Мичман Безенко потом куда-то делся, а слово осталось. И не просто осталось, а принялось гулять по соединению, изредка приклеиваясь к особо одаренным военнослужащим.
Но этот исторический экскурс вряд ли мог быть Гвоздецкому полезен.
Вопрос 'Что делать?' вывернулся из далекого школьного прошлого суровой реальностью.
Выручил замначлаб - мичман Вова Зять. Он шумно ввалился в помещение и кинул фуражку на стол.
- А чего? - вслух рассудил Вова, почесывая внушительный загривок. - Ясно море, надо Матюшкова подавать. Трое 'гражданских' не в счет, Чуип и до госпиталя дурковал, а оттуда вообще неизвестно каким вернется... Ишь как его товарищи по оружию отделали, писуна... А Матюшков - боец исполнительный, начальству это нравится... Правда, не знает ни хрена, до сих пор ни одного зачета не сдал...
- И служит всего полгода...- Гвоздецкий откровенно тосковал. - Ты бы убрал головной убор со стола - примета плохая.
- Плохая? - Зять стукнул по тулье ребром ладони.

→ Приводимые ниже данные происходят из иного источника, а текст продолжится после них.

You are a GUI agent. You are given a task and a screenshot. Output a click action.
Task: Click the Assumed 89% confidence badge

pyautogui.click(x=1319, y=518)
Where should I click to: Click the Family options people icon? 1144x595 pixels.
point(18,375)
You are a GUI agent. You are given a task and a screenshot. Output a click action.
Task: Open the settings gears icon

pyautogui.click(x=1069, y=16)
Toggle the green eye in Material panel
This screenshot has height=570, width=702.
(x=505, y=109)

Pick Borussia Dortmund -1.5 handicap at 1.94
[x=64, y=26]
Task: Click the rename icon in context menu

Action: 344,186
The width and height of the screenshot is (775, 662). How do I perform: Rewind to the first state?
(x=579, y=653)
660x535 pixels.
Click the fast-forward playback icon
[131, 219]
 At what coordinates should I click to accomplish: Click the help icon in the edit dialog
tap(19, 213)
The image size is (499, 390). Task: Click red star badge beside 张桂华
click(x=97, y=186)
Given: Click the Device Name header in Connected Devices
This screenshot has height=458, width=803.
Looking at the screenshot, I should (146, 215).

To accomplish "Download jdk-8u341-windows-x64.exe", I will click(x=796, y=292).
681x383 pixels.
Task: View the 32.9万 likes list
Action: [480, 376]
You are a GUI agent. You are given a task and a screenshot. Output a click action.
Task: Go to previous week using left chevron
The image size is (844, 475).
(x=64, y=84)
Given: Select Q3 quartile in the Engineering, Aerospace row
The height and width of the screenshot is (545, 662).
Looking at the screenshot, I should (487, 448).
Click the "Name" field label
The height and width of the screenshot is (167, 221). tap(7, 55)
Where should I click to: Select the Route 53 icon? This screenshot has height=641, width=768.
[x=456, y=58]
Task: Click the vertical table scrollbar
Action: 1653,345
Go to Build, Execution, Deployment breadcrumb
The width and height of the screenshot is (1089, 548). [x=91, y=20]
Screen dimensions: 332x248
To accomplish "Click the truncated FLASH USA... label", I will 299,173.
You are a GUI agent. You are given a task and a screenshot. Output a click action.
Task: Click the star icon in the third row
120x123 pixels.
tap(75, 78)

Фуражка спружинила и подпрыгнула лягушкой.
Гвоздецкий положил свою фуражку рядом с Вовиной и тоже ударил по ней.
- Ну почему так? - спросил он, разглядывая поломавшийся козырек.
- Это потому, что у меня фуранька 'грибом', а у тебя - 'копытом'.
'Фура' лейтенанта, позорно уставная, действительно сильно напоминала гигантское копыто; в отличие от замначлабовой, выпотрошенной особым способом.
- Нас в училище за 'грибы' ругали, - Гвоздецкий дернул себя за ухо. - Я имел ввиду - почему, как только мне в отпуск, так обязательно какая-нибудь задница... И что нам теперь делать?
- А кому нам? - Вова прищурился хитрым хохляцким прищуром. - Ты ж завтра в отпуск уходишь...
- И чего?
- А того, что ты завтра - тю-тю. Так? Я утром рапорт заму отдам и скажу, что знать ничего не знаю, ты решение принимал. А ты-то уже тю-тю... Понимаешь?
- Понимаю, что вернусь я из отпуска и меня первым делом - на кукен-квакен...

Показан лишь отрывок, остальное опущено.